**INFORMATION SUPPLIED:**
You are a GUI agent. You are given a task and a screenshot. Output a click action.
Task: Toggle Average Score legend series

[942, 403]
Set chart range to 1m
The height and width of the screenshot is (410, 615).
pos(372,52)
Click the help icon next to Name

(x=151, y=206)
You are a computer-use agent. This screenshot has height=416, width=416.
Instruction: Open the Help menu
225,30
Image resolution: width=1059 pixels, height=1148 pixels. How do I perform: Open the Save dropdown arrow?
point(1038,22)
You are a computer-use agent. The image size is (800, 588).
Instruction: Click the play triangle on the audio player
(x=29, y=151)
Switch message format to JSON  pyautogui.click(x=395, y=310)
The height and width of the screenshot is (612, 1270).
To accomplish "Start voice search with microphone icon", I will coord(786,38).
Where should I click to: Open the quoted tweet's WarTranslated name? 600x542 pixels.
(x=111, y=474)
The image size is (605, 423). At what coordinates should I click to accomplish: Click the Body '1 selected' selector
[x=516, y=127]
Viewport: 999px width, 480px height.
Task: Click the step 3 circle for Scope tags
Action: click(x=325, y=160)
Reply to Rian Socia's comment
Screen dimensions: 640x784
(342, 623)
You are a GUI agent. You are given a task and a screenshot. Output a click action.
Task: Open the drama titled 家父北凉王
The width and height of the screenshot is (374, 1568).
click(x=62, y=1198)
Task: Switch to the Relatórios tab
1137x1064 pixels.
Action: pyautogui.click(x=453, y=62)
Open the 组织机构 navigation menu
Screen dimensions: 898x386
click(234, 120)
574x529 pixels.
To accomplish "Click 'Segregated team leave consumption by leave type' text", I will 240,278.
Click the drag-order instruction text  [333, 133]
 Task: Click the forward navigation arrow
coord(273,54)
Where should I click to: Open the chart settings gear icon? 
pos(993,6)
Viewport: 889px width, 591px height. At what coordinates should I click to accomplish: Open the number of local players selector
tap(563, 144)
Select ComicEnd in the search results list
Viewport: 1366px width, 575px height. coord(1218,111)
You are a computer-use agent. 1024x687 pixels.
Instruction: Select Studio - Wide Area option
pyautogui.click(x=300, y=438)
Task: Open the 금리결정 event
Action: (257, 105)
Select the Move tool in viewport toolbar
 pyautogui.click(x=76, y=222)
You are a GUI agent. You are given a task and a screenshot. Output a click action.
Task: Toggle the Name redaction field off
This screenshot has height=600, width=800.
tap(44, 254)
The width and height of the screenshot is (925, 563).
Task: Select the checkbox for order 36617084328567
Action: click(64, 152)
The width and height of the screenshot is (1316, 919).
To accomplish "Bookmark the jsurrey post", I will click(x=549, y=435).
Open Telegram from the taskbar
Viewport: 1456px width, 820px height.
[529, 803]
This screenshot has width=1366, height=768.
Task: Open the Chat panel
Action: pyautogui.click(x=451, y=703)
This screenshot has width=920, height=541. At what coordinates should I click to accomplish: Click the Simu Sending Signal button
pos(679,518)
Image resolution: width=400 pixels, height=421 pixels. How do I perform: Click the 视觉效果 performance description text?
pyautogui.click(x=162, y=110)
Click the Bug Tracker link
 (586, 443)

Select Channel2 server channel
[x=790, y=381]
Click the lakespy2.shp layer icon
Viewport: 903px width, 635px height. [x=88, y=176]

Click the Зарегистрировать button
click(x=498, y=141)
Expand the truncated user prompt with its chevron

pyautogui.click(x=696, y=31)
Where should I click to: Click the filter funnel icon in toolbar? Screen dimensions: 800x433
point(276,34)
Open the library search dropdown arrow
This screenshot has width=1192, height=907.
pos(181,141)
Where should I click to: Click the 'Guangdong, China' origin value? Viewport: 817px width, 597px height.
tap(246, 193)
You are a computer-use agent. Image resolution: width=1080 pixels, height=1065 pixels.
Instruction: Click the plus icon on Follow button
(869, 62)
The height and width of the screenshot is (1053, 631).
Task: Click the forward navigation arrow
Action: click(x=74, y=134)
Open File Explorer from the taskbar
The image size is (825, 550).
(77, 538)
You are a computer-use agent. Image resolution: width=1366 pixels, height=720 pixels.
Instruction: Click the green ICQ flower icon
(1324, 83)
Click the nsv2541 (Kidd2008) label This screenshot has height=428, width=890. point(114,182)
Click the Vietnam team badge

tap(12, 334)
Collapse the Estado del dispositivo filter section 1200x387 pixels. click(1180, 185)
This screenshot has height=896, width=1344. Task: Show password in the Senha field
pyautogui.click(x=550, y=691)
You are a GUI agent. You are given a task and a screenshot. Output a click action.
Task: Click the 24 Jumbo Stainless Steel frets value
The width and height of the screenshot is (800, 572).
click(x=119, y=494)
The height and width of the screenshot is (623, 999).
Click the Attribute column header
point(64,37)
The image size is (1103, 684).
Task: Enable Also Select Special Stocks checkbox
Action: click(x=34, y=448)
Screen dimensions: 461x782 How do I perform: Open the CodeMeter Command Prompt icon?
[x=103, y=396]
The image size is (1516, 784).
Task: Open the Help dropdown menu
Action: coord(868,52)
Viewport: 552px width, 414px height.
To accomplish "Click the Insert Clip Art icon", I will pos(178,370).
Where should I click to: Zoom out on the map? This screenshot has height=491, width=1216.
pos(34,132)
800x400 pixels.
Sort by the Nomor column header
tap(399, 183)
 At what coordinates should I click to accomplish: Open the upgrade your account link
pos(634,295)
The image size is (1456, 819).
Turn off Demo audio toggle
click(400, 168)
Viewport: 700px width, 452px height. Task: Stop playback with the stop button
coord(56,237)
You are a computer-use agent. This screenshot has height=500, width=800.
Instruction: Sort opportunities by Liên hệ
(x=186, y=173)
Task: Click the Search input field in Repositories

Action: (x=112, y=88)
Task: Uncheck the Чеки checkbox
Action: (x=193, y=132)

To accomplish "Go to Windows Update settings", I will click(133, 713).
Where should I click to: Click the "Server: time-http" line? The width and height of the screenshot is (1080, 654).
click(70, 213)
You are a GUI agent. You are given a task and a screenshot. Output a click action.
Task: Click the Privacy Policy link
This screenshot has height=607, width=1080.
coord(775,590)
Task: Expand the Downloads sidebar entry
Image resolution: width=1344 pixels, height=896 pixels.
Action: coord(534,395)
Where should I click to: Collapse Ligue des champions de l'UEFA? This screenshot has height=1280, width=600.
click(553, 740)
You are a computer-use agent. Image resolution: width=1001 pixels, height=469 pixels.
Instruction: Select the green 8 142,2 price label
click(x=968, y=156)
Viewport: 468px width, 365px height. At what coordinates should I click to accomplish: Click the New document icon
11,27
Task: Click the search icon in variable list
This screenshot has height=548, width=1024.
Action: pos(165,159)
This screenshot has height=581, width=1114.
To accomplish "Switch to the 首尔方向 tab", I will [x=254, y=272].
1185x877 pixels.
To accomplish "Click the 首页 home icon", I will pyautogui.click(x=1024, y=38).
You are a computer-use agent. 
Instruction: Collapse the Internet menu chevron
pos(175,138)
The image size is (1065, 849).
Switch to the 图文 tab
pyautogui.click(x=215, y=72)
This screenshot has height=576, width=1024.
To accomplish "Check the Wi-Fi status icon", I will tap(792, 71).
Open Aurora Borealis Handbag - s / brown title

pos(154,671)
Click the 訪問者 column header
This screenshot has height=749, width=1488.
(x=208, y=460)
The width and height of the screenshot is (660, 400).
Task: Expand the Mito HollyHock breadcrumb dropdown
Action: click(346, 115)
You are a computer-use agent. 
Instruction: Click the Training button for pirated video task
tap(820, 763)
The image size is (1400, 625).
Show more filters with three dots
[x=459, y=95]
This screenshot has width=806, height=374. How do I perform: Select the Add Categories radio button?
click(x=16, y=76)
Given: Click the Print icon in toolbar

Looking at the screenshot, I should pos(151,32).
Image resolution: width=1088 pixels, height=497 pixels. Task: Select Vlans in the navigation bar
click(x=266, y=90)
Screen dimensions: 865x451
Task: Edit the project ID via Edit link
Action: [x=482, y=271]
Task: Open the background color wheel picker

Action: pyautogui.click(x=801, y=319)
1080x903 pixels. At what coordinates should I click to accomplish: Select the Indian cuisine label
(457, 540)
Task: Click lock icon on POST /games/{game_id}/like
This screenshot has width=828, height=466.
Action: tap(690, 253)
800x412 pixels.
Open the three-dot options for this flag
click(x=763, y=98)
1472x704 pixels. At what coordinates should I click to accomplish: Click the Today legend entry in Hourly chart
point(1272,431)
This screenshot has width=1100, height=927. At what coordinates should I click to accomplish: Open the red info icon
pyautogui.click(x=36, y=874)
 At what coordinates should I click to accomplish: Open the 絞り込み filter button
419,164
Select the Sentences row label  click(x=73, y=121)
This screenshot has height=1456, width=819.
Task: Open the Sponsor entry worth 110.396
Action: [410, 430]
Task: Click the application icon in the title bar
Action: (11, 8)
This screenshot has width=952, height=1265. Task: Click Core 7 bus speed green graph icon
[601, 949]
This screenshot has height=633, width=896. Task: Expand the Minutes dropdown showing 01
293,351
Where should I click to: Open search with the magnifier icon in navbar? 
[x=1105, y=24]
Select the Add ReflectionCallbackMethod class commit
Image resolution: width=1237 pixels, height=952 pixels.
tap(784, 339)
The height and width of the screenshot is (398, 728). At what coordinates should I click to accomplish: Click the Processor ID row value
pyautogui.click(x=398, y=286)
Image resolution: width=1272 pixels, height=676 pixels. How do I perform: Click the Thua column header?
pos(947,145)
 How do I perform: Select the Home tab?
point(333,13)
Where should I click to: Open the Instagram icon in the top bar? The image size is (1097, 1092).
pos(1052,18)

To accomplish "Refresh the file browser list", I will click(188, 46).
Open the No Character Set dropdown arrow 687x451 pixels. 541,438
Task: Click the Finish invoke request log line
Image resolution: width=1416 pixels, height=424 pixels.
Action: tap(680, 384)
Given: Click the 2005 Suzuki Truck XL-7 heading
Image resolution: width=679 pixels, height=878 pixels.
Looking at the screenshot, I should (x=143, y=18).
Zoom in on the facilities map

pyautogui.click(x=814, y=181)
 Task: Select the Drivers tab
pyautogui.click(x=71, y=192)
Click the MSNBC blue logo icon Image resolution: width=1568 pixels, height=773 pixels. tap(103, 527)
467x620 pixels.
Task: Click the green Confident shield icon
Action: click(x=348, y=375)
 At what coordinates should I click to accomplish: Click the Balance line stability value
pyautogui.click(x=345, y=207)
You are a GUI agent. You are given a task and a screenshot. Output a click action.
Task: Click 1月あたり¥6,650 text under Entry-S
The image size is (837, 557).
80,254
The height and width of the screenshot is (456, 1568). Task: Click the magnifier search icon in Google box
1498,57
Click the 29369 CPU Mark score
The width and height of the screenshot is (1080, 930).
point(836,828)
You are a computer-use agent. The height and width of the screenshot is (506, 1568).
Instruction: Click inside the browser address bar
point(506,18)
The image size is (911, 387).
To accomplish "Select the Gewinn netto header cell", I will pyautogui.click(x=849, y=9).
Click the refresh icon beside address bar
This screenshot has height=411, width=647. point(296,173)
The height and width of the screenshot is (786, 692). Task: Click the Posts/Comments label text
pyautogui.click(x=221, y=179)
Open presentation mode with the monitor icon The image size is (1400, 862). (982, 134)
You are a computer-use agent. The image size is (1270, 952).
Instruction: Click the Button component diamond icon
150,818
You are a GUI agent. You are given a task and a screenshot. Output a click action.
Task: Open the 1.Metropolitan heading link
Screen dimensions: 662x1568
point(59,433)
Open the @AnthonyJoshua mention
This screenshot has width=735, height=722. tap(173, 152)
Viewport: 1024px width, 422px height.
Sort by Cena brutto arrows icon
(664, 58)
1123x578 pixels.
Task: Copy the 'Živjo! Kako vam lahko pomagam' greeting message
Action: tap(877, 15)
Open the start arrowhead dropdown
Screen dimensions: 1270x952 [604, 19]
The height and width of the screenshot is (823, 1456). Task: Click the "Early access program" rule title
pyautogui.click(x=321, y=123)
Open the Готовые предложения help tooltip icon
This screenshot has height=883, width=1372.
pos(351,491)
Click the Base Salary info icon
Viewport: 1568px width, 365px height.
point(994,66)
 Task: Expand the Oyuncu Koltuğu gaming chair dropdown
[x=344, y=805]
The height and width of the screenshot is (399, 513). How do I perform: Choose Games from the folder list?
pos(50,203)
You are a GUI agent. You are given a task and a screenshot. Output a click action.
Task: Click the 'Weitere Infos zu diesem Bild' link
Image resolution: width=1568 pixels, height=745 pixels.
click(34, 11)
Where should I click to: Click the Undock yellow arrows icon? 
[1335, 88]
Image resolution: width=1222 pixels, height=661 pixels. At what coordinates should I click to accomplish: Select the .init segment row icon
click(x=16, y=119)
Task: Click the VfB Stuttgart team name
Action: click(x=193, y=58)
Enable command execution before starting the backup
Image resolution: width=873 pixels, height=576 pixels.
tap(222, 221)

**DIRECTION:**
Copy out the records again word for word, from the line with "Where should I click to: Open search" to the line with "pos(947,145)", including both of those lines.

**OUTPUT FOR THIS EXERCISE:**
Where should I click to: Open search with the magnifier icon in navbar? 
[x=1105, y=24]
Select the Add ReflectionCallbackMethod class commit
Image resolution: width=1237 pixels, height=952 pixels.
tap(784, 339)
The height and width of the screenshot is (398, 728). At what coordinates should I click to accomplish: Click the Processor ID row value
pyautogui.click(x=398, y=286)
Image resolution: width=1272 pixels, height=676 pixels. How do I perform: Click the Thua column header?
pos(947,145)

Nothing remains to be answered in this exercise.